--- Start Extracted text ---
5.4Additional Shares

. In the event that any outstanding Award expires, is forfeited, cancelled or
otherwise terminated without the issuance of Shares or is otherwise settled for
cash, the Shares subject to such Award (counted in accordance with Section 5.2
of the Plan), to the extent of any such forfeiture, cancellation, expiration,
termination or settlement for cash, shall again be available for Awards.
Additionally, any shares delivered to the Company or withheld by the Company in
payment or satisfaction of the tax withholding obligation of an Award (other
than an Option or Stock Appreciation Right) shall again be available for Awards.
If the Committee authorizes the assumption under this Plan, in connection with
the acquisition of another company (whether by way of merger, consolidation,
acquisition of all or substantially all of the assets, acquisition of stock, or
reorganization), of awards granted under a plan maintained by such company prior
to the acquisition of such company, such assumption shall not reduce the maximum
number of Shares available for issuance under this Plan.

Article 6.

Stock Options

6.1Grant of Options

. The Committee is hereby authorized to grant Options to Participants. Each
Option shall permit a Participant to purchase from the Company a stated number
of Shares at an Option Price established by the Committee, subject to the terms
and conditions described in this Article 6 and to such additional terms and
conditions as established by the Committee, in its sole discretion, that are
consistent with the provisions of the Plan. Options shall be designated as
either Incentive Stock Options or Nonqualified Stock Options; provided that
Options granted to Directors shall only be Nonqualified Stock Options. An Option
granted as an Incentive Stock Option shall, to the extent it fails to qualify as
an Incentive Stock Option, be treated as a Nonqualified Stock Option. Neither
the Committee, the Company, any of its Subsidiaries or Affiliates, nor any of
their employees and representatives shall be liable to any Participant or to any
other Person if it is determined that an Option intended to be an Incentive
Stock Option does not qualify as an Incentive Stock Option. Each Option shall be
evidenced by an Award Agreement which shall state the number of Shares covered
by such Option. Such agreements shall conform to the requirements of the Plan
and may contain such other provisions, as the Committee shall deem advisable.
--- End Extracted text ---
▶ **Work instructions**:
• 1. Answer from the plan excerpt:
(a) Which type of Option is the only type that may be granted to Directors?
(b) When the Committee authorizes the assumption of another company's awards in an acquisition, what effect does that have on the maximum number of Shares available for issuance under the Plan?
(c) What document evidences each Option, and what must it state?
• 2. Repeat the plan excerpt word for word between "5.4Additional Shares" and "cash, shall again be available for Awards.", inclusive.
The listing has no connection to the plan excerpt.
--- Start Supplied information ---
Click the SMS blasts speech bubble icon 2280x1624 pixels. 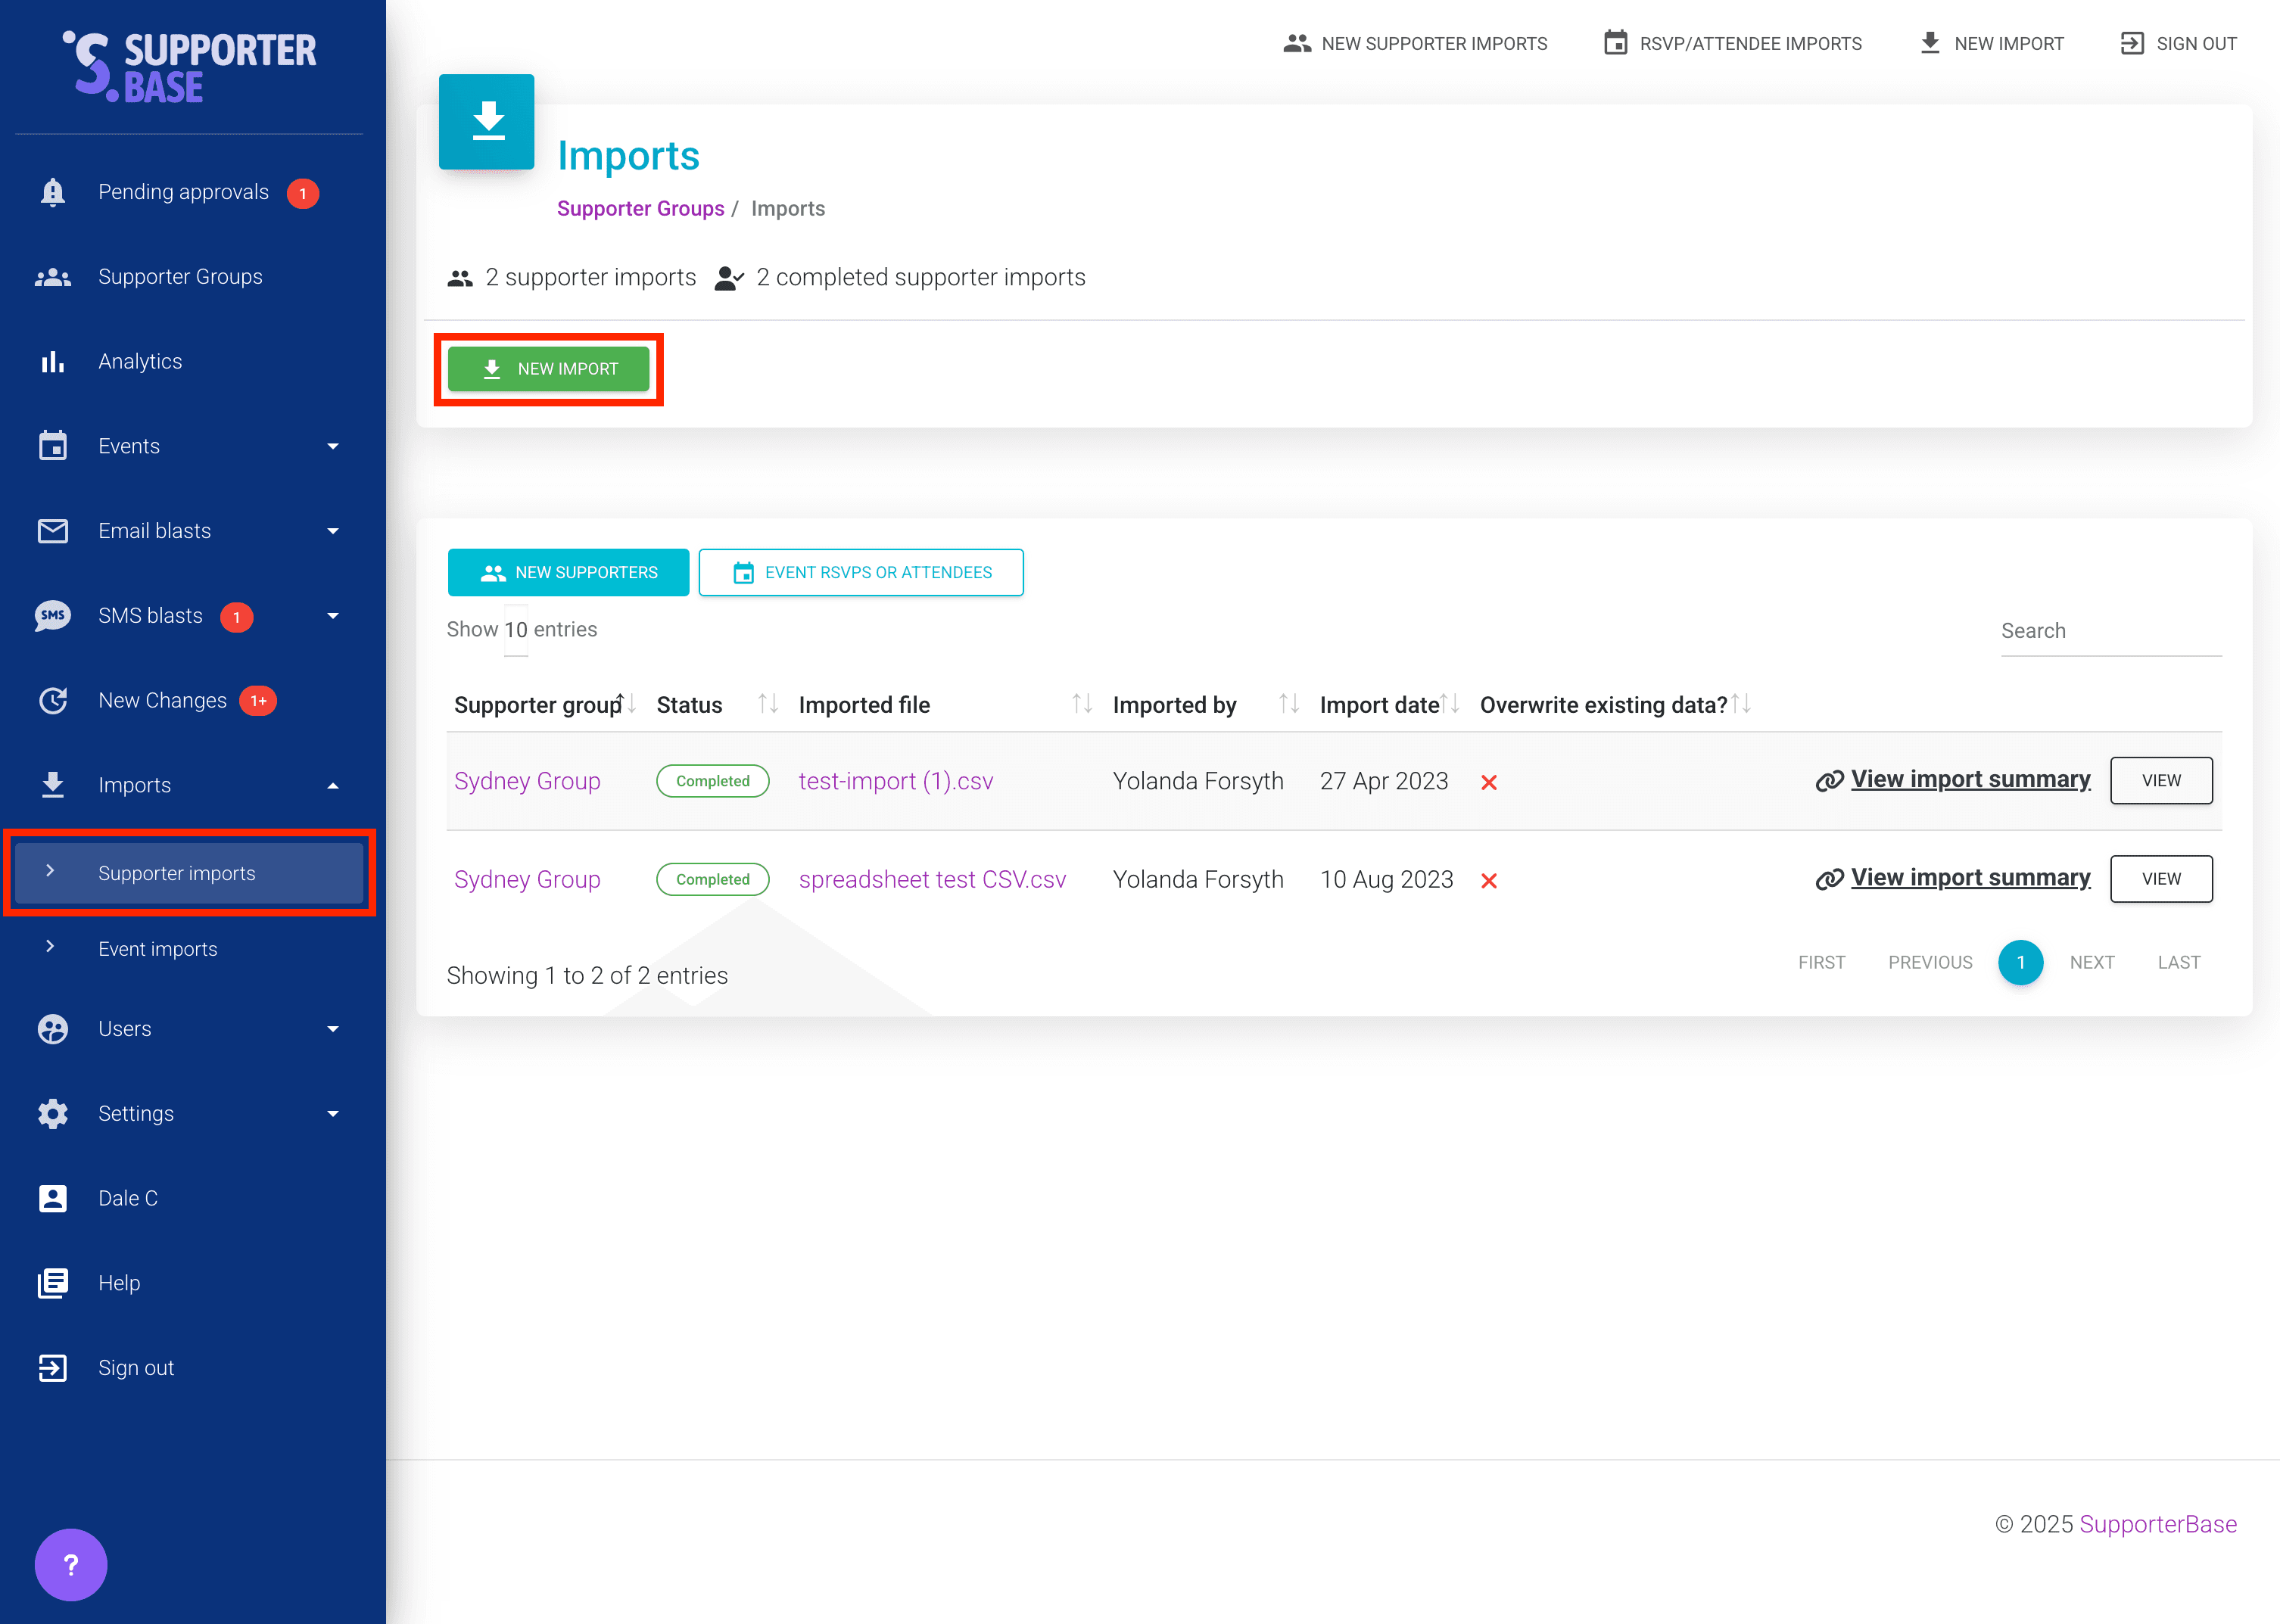click(53, 616)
--- End Supplied information ---
▶ **Task answers**:
• 1.
(a) Nonqualified Stock Options.
(b) None. The assumption does not reduce that maximum.
(c) An Award Agreement, which must state the number of Shares covered by the Option.

• 2.
5.4Additional Shares

. In the event that any outstanding Award expires, is forfeited, cancelled or
otherwise terminated without the issuance of Shares or is otherwise settled for
cash, the Shares subject to such Award (counted in accordance with Section 5.2
of the Plan), to the extent of any such forfeiture, cancellation, expiration,
termination or settlement for cash, shall again be available for Awards.